Martin Beckers


Bij het samenstellen van het gedenkboek in 1987 ter ere van het 50 jarig bestaan werd het navolgende portret over Dhr. M. Beckers geschetst;



De naam Martin Beckers is in Boys-kringen geen onbekende. Hij komt zo vaak voor dat men eigenlijk direct moet vermelden over welke Martin Beckers men het heeft. Zo was er Martin Beckers die bij het eerste Boys-elftal in 1938 meehielp aan het eerste kampioenschap. Hij runde jarenlang een slagerij aan het Stenenkruis.
Een van zijn zonen, ook alweer een Martin Beckers, was jarenlang actief lid en later ook bestuurslid.
Net als zijn vader is ook hij slager in de buurt van het Stenen Kruis.

De derde Martin Beckers was een neef van zijn hierboven genoemde naamgenoten en zoon van de eerste clublokaalhouder, "der Bekkesj Greët".
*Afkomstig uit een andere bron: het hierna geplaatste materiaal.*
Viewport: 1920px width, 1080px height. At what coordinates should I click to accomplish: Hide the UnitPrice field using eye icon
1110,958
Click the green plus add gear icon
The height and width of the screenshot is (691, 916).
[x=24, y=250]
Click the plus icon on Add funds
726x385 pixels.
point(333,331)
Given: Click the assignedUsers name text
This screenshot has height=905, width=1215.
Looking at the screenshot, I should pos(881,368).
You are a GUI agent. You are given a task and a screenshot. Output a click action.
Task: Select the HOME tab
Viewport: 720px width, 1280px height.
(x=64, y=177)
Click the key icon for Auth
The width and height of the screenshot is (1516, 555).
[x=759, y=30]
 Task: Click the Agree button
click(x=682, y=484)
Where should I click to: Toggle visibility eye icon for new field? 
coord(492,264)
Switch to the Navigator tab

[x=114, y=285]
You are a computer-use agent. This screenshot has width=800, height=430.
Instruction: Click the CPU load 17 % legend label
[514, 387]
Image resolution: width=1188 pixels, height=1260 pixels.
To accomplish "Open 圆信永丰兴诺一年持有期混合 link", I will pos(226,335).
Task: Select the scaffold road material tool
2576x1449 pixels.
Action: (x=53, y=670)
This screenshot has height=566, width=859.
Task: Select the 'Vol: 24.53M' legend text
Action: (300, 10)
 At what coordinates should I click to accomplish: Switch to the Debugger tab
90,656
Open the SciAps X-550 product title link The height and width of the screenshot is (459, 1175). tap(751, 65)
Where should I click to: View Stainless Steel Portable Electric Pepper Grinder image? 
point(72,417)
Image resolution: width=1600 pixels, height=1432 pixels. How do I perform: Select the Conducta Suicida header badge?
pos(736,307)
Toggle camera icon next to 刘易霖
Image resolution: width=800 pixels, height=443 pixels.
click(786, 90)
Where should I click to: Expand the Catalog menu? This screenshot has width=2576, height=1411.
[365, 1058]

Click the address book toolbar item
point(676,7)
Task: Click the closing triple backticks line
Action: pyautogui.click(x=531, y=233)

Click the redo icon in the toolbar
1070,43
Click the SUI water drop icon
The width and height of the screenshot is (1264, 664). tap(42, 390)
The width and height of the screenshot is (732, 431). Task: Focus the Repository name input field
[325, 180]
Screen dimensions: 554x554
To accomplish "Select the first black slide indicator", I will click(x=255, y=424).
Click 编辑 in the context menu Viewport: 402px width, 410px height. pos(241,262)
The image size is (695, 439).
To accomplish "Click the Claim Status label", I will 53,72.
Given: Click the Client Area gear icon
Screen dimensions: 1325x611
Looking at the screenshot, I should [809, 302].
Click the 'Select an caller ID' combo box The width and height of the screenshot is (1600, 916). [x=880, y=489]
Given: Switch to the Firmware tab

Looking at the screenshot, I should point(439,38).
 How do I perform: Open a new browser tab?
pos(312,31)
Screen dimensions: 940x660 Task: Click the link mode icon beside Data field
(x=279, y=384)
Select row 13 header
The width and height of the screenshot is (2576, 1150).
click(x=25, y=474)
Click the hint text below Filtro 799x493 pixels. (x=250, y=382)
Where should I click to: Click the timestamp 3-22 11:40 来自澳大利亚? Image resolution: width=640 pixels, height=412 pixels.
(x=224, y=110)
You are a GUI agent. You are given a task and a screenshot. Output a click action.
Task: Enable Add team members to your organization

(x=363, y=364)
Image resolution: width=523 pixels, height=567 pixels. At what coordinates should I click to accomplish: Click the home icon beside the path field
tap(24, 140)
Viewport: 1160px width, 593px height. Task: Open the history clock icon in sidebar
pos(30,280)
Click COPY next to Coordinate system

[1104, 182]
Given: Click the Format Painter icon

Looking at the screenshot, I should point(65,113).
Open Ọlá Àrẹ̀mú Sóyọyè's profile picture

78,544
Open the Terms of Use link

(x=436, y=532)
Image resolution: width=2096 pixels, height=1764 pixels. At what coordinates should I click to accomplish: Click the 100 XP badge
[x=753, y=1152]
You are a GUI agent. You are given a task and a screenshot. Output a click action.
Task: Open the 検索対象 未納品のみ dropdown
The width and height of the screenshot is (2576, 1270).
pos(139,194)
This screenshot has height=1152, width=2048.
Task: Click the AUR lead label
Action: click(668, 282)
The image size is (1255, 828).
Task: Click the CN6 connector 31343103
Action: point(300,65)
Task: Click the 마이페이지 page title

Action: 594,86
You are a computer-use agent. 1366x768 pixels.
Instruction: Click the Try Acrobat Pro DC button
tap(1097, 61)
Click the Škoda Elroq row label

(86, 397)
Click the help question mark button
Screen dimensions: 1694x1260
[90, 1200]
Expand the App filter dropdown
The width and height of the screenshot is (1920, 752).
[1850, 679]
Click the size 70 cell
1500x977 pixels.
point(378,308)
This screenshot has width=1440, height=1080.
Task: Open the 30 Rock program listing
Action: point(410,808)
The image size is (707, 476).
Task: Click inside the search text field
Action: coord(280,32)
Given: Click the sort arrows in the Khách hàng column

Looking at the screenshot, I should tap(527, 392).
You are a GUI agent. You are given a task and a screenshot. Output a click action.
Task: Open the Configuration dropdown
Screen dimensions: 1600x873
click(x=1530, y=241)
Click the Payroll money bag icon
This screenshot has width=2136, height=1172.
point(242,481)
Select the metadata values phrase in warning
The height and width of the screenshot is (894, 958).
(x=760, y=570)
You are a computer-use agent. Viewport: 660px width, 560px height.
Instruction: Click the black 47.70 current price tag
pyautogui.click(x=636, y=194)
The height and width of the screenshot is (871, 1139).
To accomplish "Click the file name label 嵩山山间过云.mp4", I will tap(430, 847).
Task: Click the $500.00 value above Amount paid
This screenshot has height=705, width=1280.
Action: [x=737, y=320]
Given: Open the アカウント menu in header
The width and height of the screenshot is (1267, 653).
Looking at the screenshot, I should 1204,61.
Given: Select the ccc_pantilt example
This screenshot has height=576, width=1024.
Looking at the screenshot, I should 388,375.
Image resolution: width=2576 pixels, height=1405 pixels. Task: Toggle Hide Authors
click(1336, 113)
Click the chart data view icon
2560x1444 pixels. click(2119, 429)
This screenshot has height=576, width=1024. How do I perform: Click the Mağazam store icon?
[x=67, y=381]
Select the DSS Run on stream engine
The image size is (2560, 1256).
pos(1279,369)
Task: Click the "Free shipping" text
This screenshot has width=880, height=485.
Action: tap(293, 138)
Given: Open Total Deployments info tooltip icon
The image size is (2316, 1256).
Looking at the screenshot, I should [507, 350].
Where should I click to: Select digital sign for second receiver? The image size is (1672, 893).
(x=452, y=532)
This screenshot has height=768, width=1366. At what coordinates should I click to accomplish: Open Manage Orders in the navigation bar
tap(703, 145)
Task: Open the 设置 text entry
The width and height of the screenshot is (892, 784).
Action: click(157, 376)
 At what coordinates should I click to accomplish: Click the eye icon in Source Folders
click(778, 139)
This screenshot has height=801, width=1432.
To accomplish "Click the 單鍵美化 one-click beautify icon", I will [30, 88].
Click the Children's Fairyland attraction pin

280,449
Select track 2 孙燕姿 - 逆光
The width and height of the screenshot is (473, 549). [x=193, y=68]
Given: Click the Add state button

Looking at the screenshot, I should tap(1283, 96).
Met hem hebben we een middagje gekeuveld en zonder op bepaalde punten diep in te gaan komen tijdens zo'n gesprek toch in een willekeurige volgorde een aantal zaken naar voren die Martin hebben bezig gehouden sinds hij in 1938 lid werd van de Waubachse Boys. Als zoon van de clublokaalhouder herinnert hij zich van die eerste jaren vooral de interne feestjes die in het clublokaal werden gebouwd om een kampioenschap of een belangrijke overwinning te vieren. Niet zelden bood de kookpot van moeder Beckers een erg lege aanblik als een aantal heel hongerige voetballers erin waren geslaagd tot in de keuken door te dringen. Ook kwam het voor dat de toen nog jeugdige Martin naar "nonk Martin" werd gestuurd om aanvullende proviand te halen. Behangen met een stuk braadworst van aanzienlijke lengte kwam hij dan terug waarna het smulfestijn een vervolg kreeg.

Ook herinnert hij zich dat een aantal Boys-fuifnummers het klaar speelde om de levende inhoud van de varkensstal van Beckers sr. door het café te laten draven met alle gevolgen vandien.

Jarenlang was Martin actief als verdienstelijk voetballer, waarbij hij zich in de achterhoede het beste thuis voelde. Na de afsluiting van zijn actieve loopbaan werd hij bestuurslid en vele jaren een zeer nauwgezette penningmeester.
De paden van zulke functionarissen gaan zelden over rozen en ook bij de Boys was er vaak kunst- en vliegwerk vereist om de eindjes aan elkaar te kunnen knopen. Vaak waren het de niet-sportieve activiteiten, die er voor zorgden dat men het hoofd boven water kon houden. Hierbij denken we vooral aan het wekelijkse kienen. Met bijzondere tevredenheid denkt hij ook terug aan de viering van het 40-jarig bestaansfeest. De opbrengst hiervan maakte het de penningmeester mogelijk om een aantal jaren rustiger adem te halen.

In het kader van de financiële problemen memoreert hij ook het afketsen van diverse fusiebesprekingen met Waubach. Een eventuele fusie zou volgens Martin de geldmoeilijkheden flink hebben beperkt.
Ook de bouw van de kantine zal Martin niet licht vergeten. Voor deze kantine werden van de gemeente Sittard een aantal noodgebouwen overgenomen die eerst in Sittard moesten worden afgebroken, vervolgens in de loods bij de oude steenfabriek op de toenmalige Eygelshovenerweg worden opgeslagen en van daaruit naar Lauradorp worden gebracht en opnieuw opgezet. Voor het transport zorgde bestuurslid M. Hinskens.
Tijdens de opbouw van de gebouwen presteerde Martin het om precies tussen 2 stalen haken door van het dak afte glijden. De gevolgen waren niet funest al beseft hij goed dat hij veel geluk heeft gehad en dat de bewuste haken meer schade hadden kunnen aanrichten dan hem lief was geweest.
Bij alle moeilijkheden die het beheer van de kas nu eenmaal meebrengt wil Martin toch wel kwijt dat hij altijd prettig heeft kunnen samenwerken met zijn collega bestuursleden. Dat dit er nogal wat zijn geweest blijkt uit het feit dat hij liefst 6 verschillende voorzitters en 8 secretarissen heeft meegemaakt.
Om gezondheidsredenen gaat Martin het wat kalmer aan doen. We wensen hem gaarne nog vele rustige en gezonde jaren toe.